There is approximately a 5% incidence of urinary tract infection associated with indwelling urinary catheters.

Indwelling catheters have been a mainstay of long-term treatment of incontinence but are now recognised as carrying significant risk of recurrent bladder infections and may also damage the urethra.

Antibiotic treatment will only ward off infection completely if the catheter is replaced. Catheter bags are an ideal breeding medium for bacteria.

The accepted medical indications for an indwelling catheter are: when there is an untreatable blockage of urine flow; during acute illness/perioperatively, when fluid balance (intake and output) needs to be accurately determined, or when there are pressure sores exacerbated by urinary incontinence.

If the main problem is inability to empty the bladder rather than incontinence, intermittent catheterisation may be a better choice.

Silver-coated catheters are coming into use, silver being antimicrobial, inhibiting bacterial growth within the catheter itself.
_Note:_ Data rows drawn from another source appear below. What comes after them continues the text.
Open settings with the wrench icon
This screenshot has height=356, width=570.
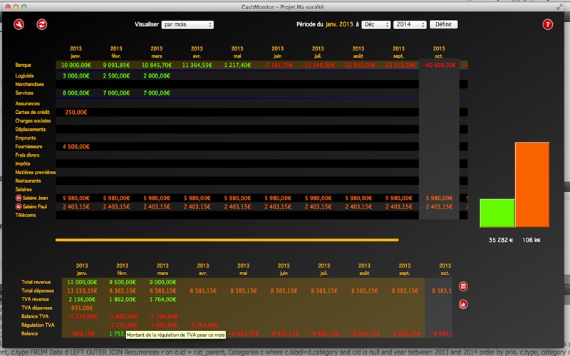[x=19, y=25]
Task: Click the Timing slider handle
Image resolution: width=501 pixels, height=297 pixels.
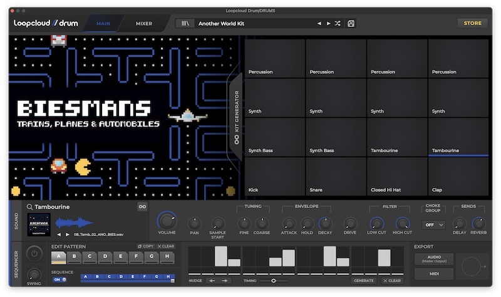Action: 274,281
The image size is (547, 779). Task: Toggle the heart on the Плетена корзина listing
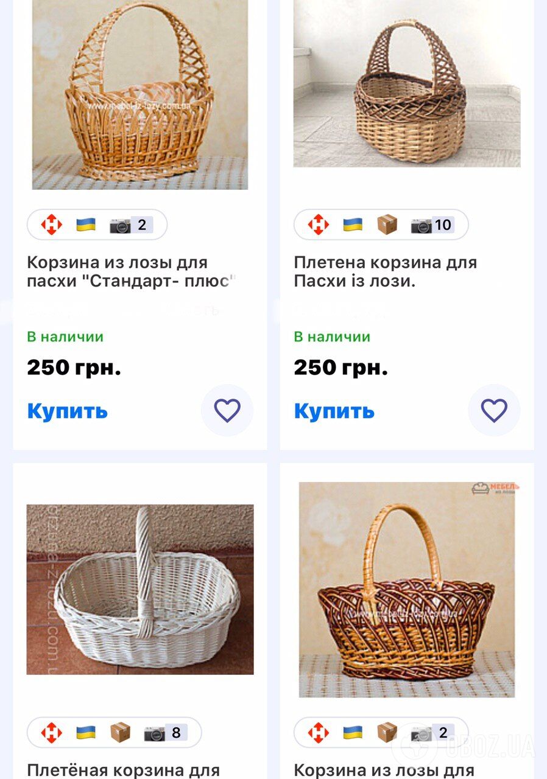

There are 2 main types: silver alloy and silver oxide. Some clinical studies have suggested that overall, rates of bacteriuria (presence of bacteria in the urine) are lower in silver-coated catheters than uncoated.

Other catheters, with antibiotic drugs incorporated onto catheter surfaces by chemical methods, are being trialled. These could potentially help to reduce the incidence of urinary tract infections due to catheters.

The United States Center for Disease Control (CDC) issued guidelines for the prevention of catheter-associated urinary tract infections ([1]).

Their recommendations include:

Category I. Strongly Recommended for Adoption

  • Educate personnel in correct techniques of catheter insertion and care. Only persons (e.g., hospital personnel, family members, or patients themselves) who know the correct technique of aseptic insertion and maintenance of the catheter should handle catheters
  • Catheterise only when necessary.
  • Emphasize handwashing(immediately before and after any manipulation of the catheter or drainage system).
  • Insert catheter using aseptic technique and sterile equipment(Gloves, drape, sponges, an appropriate antiseptic solution for periurethral cleaning, and a single-use packet of lubricant jelly should be used for insertion)
  • Secure catheter properly. The catheter and drainage tube should not be disconnected unless the catheter must be irrigated.
  • Maintain closed sterile drainage.
  • Obtain urine samples aseptically. If small volumes of fresh urine are needed for examination, the distal end of the catheter, or preferably the sampling port if present, should be cleansed with a disinfectant, and urine then aspirated with a sterile needle and syringe.
  • Maintain unobstructed urine flow.

Category II. Moderately Recommended for Adoption

  • Periodically re-educate personnel in catheter care.
  • Use smallest suitable bore catheter(to minimise urethral trauma).
  • Avoid irrigation unless needed to prevent or relieve obstruction.
  • Refrain from daily meatal* care with either of the regimens discussed in text.
  • The catheter-tubing junction should be disinfected before disconnection
  • Do not change catheters at arbitrary fixed intervals.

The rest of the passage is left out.